• TASK ITEM: Your answer should contain only the lines from the top of the data below down through the one with "Task: Click the Save button", transcribed exactly and without pictures; please include nothing more.
○ ○ ○ ○
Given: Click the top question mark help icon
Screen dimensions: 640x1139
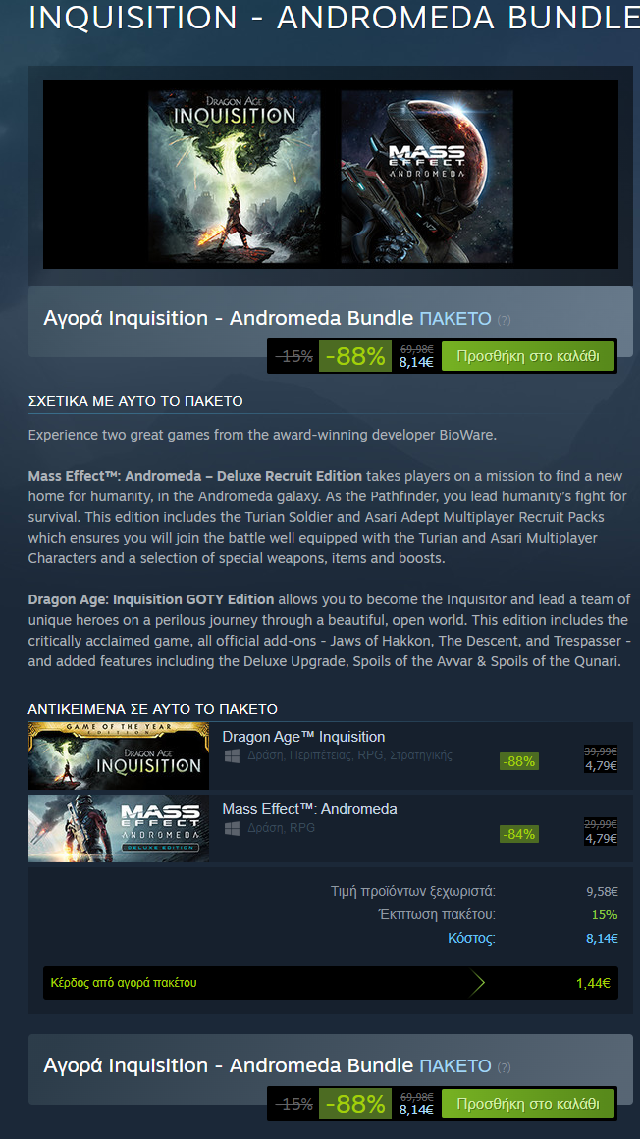Looking at the screenshot, I should [x=504, y=320].
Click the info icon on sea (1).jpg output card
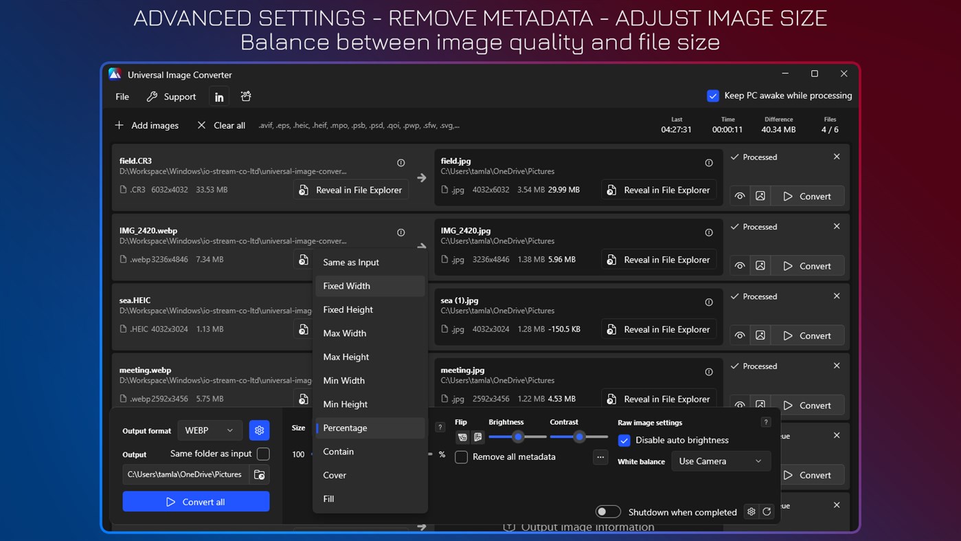The height and width of the screenshot is (541, 961). (708, 302)
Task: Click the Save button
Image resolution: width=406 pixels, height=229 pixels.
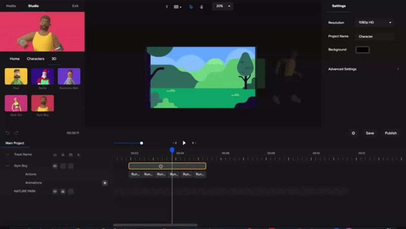Action: (370, 133)
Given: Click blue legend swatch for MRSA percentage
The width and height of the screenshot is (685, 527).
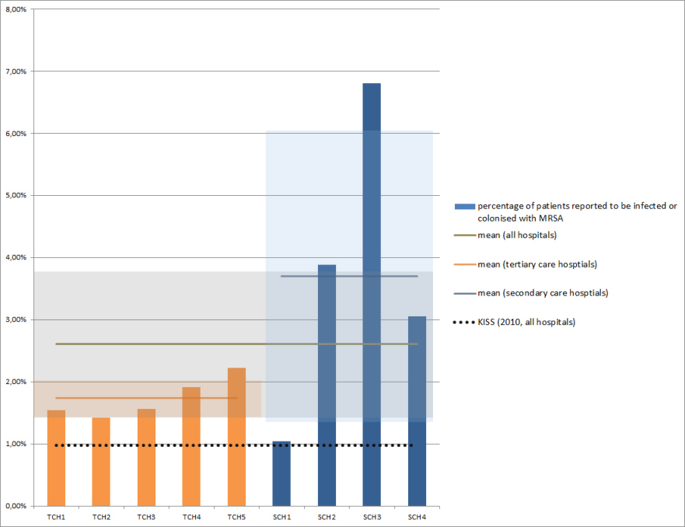Looking at the screenshot, I should 464,206.
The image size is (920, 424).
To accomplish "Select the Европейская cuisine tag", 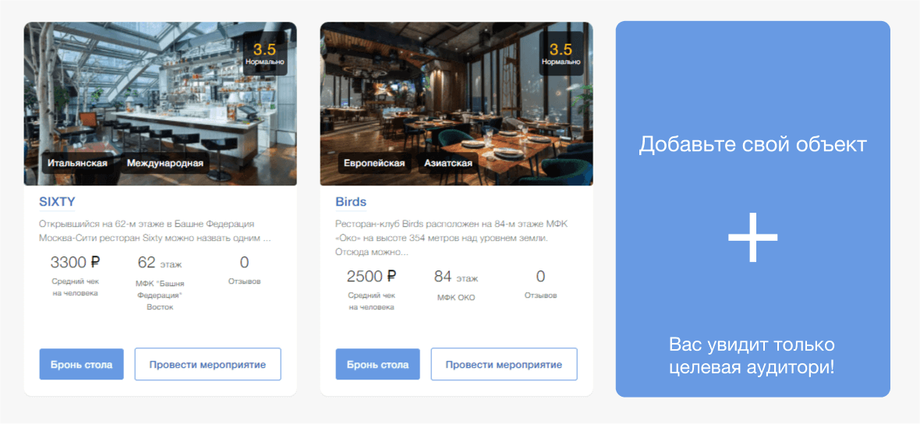I will pyautogui.click(x=374, y=163).
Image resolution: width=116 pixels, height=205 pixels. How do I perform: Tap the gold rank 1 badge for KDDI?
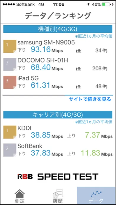tap(10, 132)
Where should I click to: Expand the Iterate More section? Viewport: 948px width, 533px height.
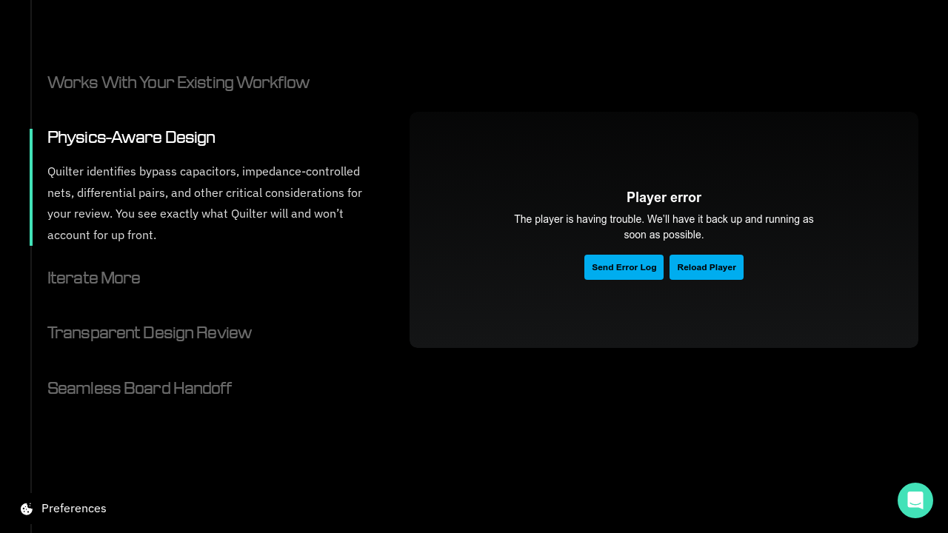point(93,278)
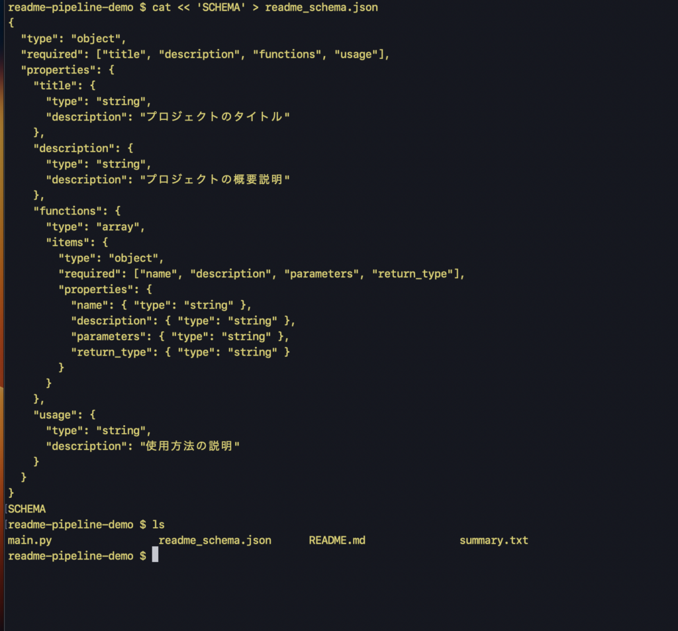Click the closing SCHEMA heredoc terminator line
This screenshot has height=631, width=678.
(x=26, y=509)
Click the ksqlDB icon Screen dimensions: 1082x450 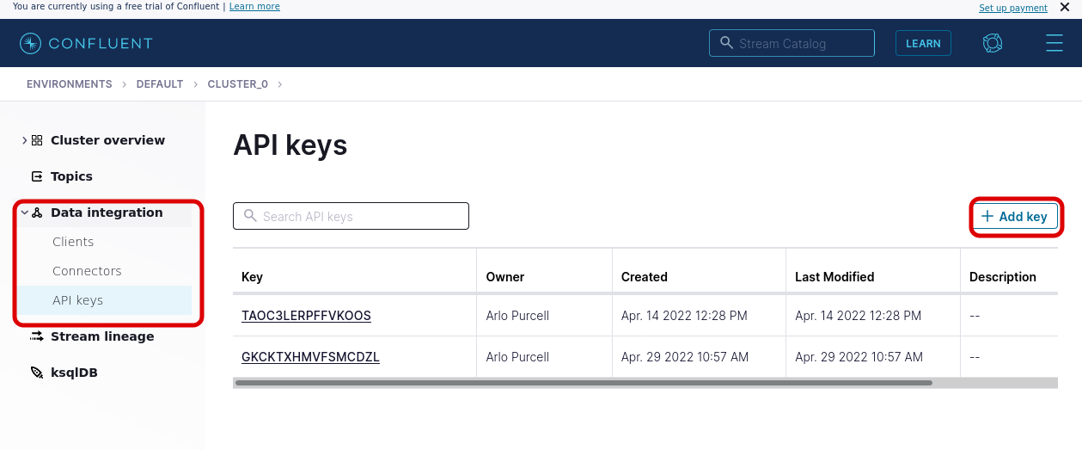click(37, 373)
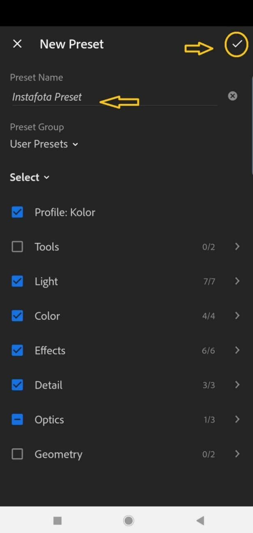
Task: Tap the Android recent apps button
Action: click(x=58, y=521)
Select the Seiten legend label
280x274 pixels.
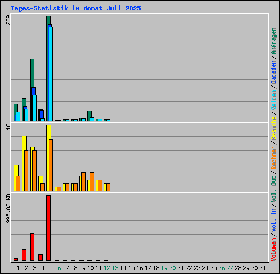274,100
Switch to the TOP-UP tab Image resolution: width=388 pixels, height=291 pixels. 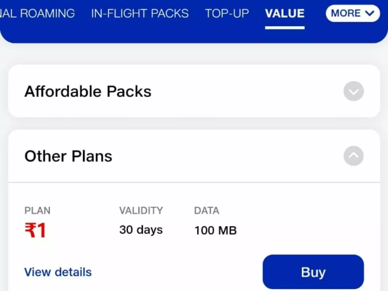[227, 14]
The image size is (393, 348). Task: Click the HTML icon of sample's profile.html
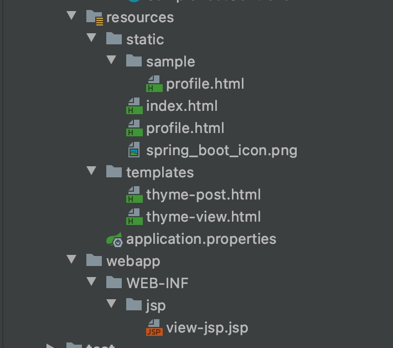click(154, 84)
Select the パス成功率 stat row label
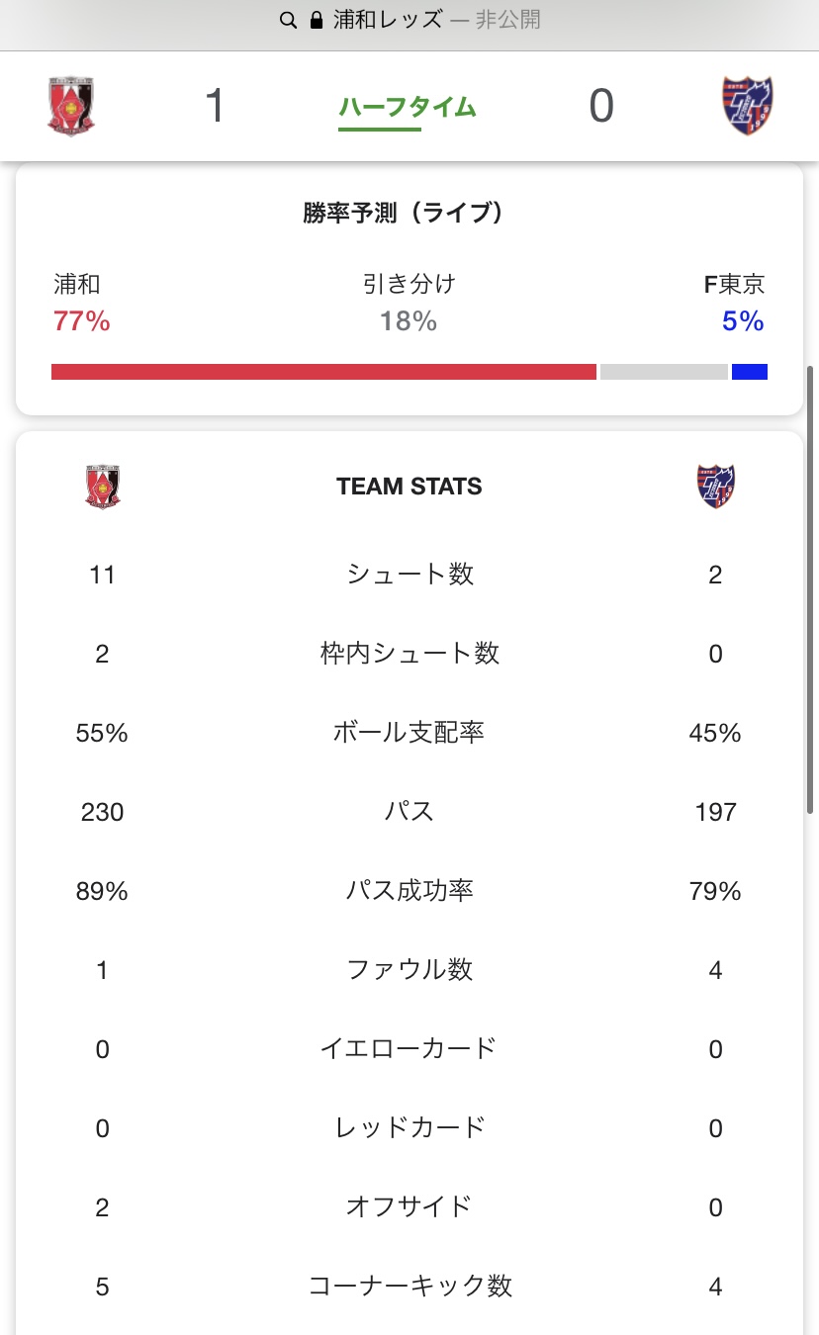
○ ○ ○ ○
• WRITTEN RESPONSE:
Given: Click the top question mark help icon
Screen dimensions: 640x1139
Looking at the screenshot, I should [x=504, y=320].
Click the info icon on sea (1).jpg output card
The height and width of the screenshot is (541, 961). (708, 302)
Task: Click the Save button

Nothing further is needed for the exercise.